WHAT IS NEEDED:
Beginning at the top of the data below, write out every line exactly until you reach the line with "Given: Check Minimum duration required", and include that line.

====== EXERCISE DATA ======

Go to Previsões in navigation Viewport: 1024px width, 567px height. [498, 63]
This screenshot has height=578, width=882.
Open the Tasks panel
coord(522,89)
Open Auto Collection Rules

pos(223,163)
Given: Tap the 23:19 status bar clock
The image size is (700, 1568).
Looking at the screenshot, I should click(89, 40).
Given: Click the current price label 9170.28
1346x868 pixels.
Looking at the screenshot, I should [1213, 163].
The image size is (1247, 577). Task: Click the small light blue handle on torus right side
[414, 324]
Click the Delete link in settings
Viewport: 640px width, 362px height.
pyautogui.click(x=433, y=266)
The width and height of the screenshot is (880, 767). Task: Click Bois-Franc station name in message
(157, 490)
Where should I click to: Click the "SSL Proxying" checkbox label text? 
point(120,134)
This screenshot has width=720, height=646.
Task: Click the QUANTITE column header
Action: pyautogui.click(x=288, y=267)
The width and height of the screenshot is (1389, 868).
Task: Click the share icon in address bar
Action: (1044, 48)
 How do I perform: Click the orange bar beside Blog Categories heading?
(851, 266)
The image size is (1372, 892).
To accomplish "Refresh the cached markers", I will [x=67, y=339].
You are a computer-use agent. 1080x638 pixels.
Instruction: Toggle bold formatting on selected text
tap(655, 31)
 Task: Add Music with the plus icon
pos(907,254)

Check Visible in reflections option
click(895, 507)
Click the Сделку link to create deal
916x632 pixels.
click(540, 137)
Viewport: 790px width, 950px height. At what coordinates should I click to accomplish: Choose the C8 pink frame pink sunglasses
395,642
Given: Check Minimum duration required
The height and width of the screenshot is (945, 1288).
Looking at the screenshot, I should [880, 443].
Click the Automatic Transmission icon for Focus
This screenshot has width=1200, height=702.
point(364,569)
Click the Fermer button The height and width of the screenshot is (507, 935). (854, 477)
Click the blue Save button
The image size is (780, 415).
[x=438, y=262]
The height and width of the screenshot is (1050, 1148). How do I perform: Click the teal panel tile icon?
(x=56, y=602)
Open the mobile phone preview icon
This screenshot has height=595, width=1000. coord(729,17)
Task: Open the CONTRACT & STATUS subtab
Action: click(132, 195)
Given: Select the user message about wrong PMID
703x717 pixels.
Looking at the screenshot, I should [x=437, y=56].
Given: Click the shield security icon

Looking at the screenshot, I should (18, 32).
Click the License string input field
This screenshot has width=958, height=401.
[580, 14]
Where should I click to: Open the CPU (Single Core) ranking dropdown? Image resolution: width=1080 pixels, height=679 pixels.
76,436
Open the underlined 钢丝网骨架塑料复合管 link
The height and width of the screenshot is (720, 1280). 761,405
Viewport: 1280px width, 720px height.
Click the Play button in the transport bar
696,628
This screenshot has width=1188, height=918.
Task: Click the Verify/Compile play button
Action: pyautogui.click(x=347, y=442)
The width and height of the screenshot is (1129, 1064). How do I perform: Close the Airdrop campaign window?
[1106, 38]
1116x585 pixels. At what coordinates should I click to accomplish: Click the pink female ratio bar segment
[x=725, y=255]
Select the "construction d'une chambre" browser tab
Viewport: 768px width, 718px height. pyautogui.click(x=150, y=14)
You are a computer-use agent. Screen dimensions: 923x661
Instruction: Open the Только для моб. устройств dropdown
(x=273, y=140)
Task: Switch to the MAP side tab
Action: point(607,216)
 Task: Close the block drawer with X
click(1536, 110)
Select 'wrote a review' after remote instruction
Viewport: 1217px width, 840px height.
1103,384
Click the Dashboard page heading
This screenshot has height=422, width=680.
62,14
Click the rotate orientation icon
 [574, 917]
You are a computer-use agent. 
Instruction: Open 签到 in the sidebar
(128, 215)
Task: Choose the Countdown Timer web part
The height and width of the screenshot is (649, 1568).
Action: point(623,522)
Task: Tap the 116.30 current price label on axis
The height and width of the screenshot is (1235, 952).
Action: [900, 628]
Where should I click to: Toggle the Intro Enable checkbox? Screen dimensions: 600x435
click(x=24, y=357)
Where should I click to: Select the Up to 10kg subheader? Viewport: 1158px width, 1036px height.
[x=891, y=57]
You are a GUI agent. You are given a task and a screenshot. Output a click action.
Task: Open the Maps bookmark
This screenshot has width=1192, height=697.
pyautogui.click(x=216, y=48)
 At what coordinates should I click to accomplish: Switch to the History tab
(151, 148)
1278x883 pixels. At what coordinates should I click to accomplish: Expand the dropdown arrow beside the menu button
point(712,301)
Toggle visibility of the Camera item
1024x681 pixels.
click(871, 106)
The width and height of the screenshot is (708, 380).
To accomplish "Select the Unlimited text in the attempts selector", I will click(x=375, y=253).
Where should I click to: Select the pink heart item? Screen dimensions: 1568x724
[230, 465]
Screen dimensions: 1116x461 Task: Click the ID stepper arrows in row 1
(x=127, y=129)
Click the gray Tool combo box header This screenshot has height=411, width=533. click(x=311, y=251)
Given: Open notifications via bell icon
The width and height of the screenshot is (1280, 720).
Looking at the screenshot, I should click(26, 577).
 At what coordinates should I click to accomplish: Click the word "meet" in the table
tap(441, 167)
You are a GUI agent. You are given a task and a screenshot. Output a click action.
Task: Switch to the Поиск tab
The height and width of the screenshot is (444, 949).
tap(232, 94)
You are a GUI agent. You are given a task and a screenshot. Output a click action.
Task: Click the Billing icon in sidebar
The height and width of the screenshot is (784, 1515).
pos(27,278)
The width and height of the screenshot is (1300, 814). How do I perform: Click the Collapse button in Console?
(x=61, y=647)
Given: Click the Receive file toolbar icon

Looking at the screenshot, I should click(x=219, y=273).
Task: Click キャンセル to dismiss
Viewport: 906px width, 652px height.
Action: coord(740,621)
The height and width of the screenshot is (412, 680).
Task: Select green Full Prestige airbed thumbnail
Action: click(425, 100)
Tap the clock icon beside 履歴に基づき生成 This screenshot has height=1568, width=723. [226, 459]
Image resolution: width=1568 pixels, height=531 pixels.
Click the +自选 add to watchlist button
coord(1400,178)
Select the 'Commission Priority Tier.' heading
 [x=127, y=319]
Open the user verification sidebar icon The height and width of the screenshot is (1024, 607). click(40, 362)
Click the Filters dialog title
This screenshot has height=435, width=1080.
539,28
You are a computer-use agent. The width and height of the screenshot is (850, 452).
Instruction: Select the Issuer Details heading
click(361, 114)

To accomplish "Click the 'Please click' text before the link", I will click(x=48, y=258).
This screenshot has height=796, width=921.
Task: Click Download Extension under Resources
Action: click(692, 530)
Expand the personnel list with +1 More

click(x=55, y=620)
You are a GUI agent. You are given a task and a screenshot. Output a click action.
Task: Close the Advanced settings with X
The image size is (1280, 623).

======

OUTPUT OF THE TASK:
Go to Previsões in navigation Viewport: 1024px width, 567px height. [498, 63]
This screenshot has height=578, width=882.
Open the Tasks panel
coord(522,89)
Open Auto Collection Rules

pos(223,163)
Given: Tap the 23:19 status bar clock
The image size is (700, 1568).
Looking at the screenshot, I should click(89, 40).
Given: Click the current price label 9170.28
1346x868 pixels.
Looking at the screenshot, I should [1213, 163].
The image size is (1247, 577). Task: Click the small light blue handle on torus right side
[414, 324]
Click the Delete link in settings
Viewport: 640px width, 362px height.
pyautogui.click(x=433, y=266)
The width and height of the screenshot is (880, 767). Task: Click Bois-Franc station name in message
(157, 490)
Where should I click to: Click the "SSL Proxying" checkbox label text? 
point(120,134)
This screenshot has width=720, height=646.
Task: Click the QUANTITE column header
Action: pyautogui.click(x=288, y=267)
The width and height of the screenshot is (1389, 868).
Task: Click the share icon in address bar
Action: (1044, 48)
 How do I perform: Click the orange bar beside Blog Categories heading?
(851, 266)
The image size is (1372, 892).
To accomplish "Refresh the cached markers", I will [x=67, y=339].
You are a computer-use agent. 1080x638 pixels.
Instruction: Toggle bold formatting on selected text
tap(655, 31)
 Task: Add Music with the plus icon
pos(907,254)

Check Visible in reflections option
click(895, 507)
Click the Сделку link to create deal
916x632 pixels.
click(540, 137)
Viewport: 790px width, 950px height. At what coordinates should I click to accomplish: Choose the C8 pink frame pink sunglasses
395,642
Given: Check Minimum duration required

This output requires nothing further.